Enterprise Search Relevance Architecture Overview
In Search, relevance is about how closely the search results that are returned to the user match what the user wanted to find. Ideally, the results that are returned on the first page are the most relevant, so the user does not have to look through several pages of results to find the best matches for their search.
Enterprise Search in Microsoft Office SharePoint Server 2007 includes a revamped ranking engine developed in collaboration with Microsoft Research. It is specifically tuned for the unique requirements of searching enterprise content.
Understanding Static and Dynamic Ranking
There are two types of ranking formula components used in the relevance calculation: static and dynamic. The difference between the components is related to whether the rank calculated is affected or not by the query terms, and the actual content and text in various properties for a content item.
Dynamic ranking describes the ranking that is affected by the content or property values for a content item; this is also known as query-dependent ranking.
The following sections provide an overview of the components used for the dynamic ranking algorithm used in the Enterprise Search relevance calculation.
Anchor text is the text that is included with a hyperlink to describe the target content of that hyperlink. When Enterprise Search crawls the content item, this text is included in the index for that content.
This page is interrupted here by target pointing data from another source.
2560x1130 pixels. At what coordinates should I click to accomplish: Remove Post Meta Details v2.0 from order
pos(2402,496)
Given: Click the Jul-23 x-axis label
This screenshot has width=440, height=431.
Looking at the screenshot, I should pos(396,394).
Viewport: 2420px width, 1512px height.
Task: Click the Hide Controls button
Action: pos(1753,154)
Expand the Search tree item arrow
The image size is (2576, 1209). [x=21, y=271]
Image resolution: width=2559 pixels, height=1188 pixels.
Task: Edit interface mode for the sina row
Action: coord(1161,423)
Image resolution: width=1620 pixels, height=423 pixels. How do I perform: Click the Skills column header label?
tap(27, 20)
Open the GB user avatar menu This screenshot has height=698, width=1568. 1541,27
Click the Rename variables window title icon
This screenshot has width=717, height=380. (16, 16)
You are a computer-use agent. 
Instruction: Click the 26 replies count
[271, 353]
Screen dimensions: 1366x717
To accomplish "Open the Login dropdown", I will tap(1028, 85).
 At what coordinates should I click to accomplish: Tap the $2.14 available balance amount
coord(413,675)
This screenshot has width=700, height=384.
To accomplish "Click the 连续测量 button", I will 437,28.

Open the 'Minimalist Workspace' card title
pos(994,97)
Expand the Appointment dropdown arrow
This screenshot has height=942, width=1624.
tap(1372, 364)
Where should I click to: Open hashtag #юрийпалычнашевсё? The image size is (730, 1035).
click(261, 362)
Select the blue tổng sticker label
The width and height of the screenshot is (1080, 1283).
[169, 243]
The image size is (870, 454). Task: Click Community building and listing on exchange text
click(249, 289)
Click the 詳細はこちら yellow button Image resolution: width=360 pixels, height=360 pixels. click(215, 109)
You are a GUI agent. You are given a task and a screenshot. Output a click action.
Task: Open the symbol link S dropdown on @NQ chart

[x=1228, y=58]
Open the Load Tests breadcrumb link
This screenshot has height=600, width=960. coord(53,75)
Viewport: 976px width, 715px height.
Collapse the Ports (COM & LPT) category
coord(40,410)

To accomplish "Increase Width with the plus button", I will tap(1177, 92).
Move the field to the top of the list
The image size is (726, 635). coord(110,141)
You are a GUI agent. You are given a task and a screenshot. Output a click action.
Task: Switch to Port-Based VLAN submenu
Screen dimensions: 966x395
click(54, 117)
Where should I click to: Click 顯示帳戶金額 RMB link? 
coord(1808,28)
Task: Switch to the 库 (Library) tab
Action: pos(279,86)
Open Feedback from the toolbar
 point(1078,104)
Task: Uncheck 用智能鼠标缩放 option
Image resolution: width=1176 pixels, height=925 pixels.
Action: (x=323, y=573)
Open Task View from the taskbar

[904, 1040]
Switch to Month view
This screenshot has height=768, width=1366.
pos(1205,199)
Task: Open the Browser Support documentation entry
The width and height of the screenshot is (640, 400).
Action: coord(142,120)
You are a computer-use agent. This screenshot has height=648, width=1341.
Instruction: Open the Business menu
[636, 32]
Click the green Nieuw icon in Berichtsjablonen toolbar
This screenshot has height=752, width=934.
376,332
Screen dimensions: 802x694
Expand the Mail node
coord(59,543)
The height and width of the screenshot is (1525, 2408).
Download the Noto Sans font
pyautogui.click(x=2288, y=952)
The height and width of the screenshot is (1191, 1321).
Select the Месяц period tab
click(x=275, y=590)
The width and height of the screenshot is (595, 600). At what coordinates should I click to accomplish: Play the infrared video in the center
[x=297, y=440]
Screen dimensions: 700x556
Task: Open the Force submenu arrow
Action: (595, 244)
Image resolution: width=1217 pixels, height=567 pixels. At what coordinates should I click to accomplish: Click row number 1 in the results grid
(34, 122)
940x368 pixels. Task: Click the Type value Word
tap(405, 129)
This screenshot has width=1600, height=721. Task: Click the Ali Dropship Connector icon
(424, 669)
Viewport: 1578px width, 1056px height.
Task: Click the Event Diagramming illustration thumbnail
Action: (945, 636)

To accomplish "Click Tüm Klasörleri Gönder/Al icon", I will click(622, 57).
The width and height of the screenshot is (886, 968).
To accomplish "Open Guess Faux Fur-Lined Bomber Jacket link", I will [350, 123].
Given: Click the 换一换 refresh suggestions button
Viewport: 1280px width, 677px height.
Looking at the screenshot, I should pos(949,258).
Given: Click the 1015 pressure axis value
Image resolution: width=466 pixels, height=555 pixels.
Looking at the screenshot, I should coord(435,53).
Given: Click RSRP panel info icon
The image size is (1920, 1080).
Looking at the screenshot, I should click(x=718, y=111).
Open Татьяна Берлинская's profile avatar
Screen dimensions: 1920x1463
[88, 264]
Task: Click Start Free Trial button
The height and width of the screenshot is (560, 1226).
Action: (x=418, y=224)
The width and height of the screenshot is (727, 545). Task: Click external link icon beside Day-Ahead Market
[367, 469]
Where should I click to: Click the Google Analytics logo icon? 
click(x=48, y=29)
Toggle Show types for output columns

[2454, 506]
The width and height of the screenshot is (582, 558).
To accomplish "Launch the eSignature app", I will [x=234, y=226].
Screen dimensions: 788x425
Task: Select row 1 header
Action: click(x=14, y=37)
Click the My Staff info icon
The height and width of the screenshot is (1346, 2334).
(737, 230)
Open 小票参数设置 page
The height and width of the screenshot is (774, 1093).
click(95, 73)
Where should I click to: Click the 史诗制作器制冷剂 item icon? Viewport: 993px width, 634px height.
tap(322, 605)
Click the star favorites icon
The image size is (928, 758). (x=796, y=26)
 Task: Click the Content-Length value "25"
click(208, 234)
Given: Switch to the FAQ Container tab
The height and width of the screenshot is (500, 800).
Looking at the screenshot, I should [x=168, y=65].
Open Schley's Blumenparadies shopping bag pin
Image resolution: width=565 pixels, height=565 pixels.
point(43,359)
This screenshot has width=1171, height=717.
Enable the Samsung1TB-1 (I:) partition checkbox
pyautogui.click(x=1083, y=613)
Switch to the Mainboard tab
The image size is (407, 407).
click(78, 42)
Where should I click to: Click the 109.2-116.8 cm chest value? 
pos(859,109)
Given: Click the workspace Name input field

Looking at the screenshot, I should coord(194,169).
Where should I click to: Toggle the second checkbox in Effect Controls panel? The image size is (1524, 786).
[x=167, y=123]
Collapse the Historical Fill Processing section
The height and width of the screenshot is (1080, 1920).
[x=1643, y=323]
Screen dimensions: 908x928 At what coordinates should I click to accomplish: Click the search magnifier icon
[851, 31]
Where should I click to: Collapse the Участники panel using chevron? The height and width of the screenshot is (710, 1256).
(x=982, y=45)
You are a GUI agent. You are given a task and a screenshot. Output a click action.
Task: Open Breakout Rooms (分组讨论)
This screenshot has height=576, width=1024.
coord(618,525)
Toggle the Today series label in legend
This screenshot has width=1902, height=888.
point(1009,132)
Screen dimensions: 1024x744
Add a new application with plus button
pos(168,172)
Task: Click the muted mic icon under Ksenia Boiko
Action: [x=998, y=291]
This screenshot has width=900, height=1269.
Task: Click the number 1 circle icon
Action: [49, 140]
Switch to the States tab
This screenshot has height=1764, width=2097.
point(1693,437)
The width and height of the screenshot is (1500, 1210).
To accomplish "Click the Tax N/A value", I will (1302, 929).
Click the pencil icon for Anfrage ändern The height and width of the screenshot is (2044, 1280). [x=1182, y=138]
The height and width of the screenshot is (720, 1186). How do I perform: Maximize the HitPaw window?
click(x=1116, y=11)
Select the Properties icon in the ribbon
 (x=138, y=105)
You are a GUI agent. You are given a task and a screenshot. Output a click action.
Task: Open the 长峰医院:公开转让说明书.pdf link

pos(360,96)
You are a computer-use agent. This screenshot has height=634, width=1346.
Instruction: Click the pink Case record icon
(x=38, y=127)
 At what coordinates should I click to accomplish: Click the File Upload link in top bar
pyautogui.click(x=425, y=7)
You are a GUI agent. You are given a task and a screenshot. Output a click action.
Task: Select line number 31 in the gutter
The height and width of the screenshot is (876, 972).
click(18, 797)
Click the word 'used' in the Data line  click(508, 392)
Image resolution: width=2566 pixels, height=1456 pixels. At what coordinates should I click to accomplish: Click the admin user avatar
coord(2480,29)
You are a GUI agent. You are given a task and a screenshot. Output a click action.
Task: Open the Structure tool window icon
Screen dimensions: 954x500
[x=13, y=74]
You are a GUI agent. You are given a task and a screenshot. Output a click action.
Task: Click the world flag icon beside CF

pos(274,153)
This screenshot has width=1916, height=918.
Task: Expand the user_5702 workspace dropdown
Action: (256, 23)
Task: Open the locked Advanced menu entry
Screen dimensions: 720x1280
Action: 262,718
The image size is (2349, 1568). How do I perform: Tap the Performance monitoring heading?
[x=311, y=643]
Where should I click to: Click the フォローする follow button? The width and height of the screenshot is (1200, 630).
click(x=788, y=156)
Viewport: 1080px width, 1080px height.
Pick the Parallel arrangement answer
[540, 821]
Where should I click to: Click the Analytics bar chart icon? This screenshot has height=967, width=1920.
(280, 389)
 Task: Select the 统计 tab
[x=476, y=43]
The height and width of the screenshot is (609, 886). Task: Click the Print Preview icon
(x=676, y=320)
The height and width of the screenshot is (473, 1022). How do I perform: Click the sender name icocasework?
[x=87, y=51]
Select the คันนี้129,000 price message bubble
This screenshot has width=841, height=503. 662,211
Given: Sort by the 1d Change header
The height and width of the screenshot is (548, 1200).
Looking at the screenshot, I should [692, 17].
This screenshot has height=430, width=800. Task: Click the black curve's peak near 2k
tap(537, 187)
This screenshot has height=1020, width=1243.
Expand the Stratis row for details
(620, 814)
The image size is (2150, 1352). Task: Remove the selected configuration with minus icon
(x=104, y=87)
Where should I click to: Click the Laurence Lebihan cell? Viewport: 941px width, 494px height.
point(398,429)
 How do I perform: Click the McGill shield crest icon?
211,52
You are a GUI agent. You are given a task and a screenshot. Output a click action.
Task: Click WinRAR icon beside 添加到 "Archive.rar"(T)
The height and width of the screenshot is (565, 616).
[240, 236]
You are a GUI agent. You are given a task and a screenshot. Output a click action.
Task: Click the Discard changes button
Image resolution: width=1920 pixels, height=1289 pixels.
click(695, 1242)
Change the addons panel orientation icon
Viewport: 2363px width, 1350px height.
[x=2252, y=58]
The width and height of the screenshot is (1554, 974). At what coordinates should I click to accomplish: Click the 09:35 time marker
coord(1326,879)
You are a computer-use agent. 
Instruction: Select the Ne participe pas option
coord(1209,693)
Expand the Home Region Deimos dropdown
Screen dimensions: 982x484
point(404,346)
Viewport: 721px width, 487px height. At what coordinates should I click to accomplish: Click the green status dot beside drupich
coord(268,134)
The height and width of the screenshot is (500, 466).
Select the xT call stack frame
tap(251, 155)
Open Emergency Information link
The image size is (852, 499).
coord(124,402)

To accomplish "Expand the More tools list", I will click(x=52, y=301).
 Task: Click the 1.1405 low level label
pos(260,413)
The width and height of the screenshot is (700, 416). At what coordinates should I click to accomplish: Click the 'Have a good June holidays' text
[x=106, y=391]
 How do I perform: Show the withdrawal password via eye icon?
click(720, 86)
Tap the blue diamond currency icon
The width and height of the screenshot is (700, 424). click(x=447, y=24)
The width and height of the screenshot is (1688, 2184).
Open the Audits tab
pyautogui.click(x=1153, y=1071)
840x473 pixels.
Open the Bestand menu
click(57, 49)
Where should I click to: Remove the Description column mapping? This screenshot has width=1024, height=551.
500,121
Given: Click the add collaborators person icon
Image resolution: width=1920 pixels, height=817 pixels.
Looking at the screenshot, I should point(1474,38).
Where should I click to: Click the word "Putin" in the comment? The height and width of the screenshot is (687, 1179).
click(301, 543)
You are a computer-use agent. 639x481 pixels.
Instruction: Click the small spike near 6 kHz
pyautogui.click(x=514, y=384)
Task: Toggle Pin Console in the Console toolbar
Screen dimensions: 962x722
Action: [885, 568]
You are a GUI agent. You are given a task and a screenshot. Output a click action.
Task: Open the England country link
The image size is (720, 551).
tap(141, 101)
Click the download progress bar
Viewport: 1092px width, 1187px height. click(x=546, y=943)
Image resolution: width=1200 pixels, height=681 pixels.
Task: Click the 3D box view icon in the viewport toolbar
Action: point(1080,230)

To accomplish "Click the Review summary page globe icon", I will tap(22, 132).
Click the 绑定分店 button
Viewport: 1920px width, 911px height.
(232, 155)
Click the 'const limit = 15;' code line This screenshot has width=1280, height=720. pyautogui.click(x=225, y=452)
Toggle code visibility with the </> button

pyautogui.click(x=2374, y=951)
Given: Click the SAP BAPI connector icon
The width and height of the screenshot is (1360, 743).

Anchor text only influences rank, and is not the determining factor for including a content item in the result set. For example, if all the query terms are found only in the anchor text and not in the actual content of the item, the link may be obsolete, so the content item is not included in the results.
Search indexes the anchor text from the following elements:
HTML anchor elements
Microsoft Windows SharePoint Services link lists
Microsoft Office SharePoint Portal Server 2003 listings
Microsoft Office Word 2007, Microsoft Office Excel 2007, and Microsoft Office PowerPoint 2007 hyperlinks (only for files using the new Office Open XML Formats)
Changing property weights arbitrarily can have an adverse effect on the overall relevance of the system, so we do not recommended that you do this without properly evaluating the changes and how they impact accuracy of search results.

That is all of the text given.